Sent in on a pitch which yielded some early bounce and movement, West Indies lost three wickets for 28, but when rain ended play for the day just before tea Greenidge and Kallicharran had advanced the score to 166. With Hadlee suffering from an ankle injury, New Zealand's attack was not sharp. Play was not resumed until 1.00 p.m. on the second day, and Greenidge and Kallicharran proceeded quite comfortably to 190, their stand of 162 equalling West Indies' fourth-wicket record against New Zealand. However, Greenidge's departure preceded some ill-disciplined batting. Kallicharran, Murray, Lloyd and Garner all went to wild attempts to hit across the line of the ball, and on a good batting surface the last seven wickets fell for 38. It was an incredible display.
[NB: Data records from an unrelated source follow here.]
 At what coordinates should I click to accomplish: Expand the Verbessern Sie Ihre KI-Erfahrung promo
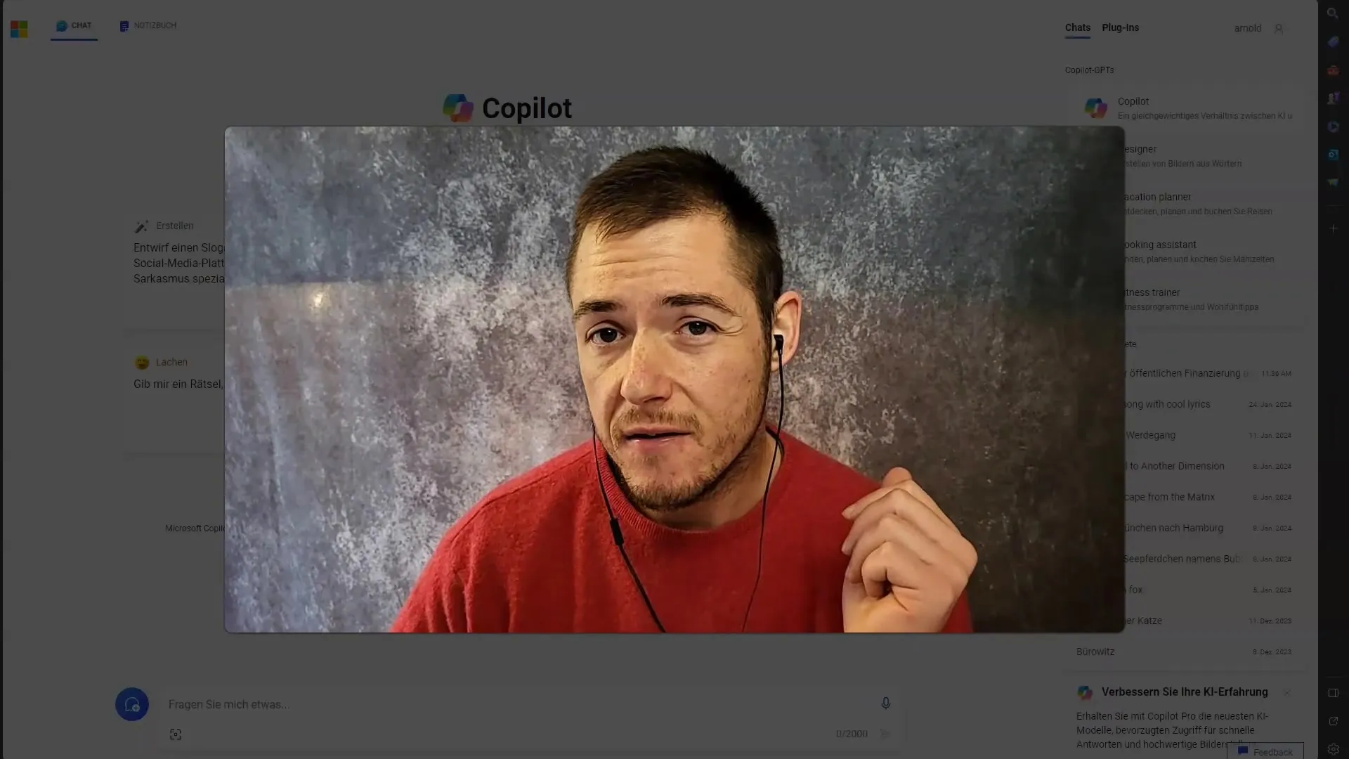click(1184, 692)
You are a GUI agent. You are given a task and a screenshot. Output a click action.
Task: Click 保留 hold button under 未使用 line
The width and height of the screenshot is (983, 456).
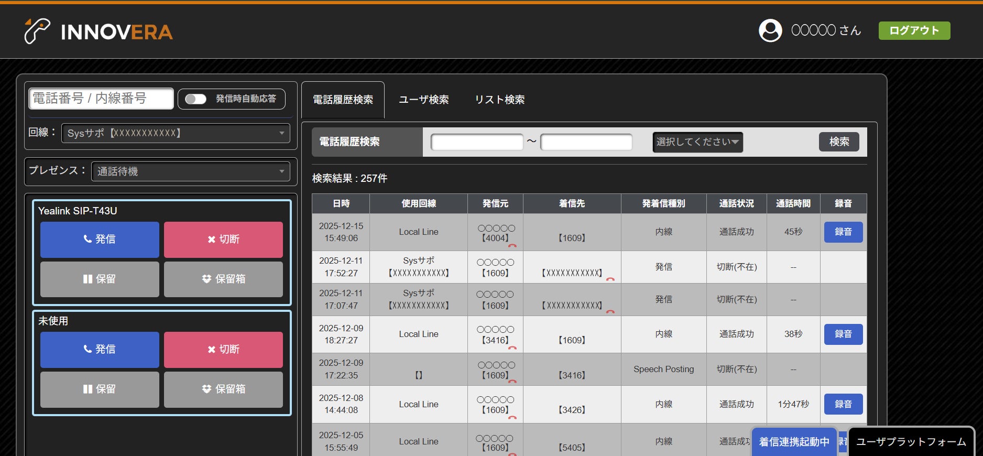pyautogui.click(x=100, y=389)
New Zealand batted, without loss, for seven overs before play ended ninety minutes early.
After losing Wright to the first ball of the third day, and Webb three runs later, New Zealand took control. Batting for almost six hours, Howarth made his fifth Test century and there was sound support from Parker and Coney. New Zealand had six wickets in hand when they passed West Indies' score, and the bowling became very ordinary as Hadlee hit his first Test century in only 115 minutes and from 92 deliveries (eleven 4s and two 6s).
West Indies batted again, just after tea on the fourth day, facing a deficit of 232, and in perfect conditions they prospered. Greenidge and Haynes put on 225 for the first wicket, only 14 short of West Indies' opening record against all countries, before Greenidge was out in the 90s for the second time. Haynes hit his second century of the series, Rowe reached three figures in three hours, and King helped himself to a century in little more than two hours of inconsequential cricket.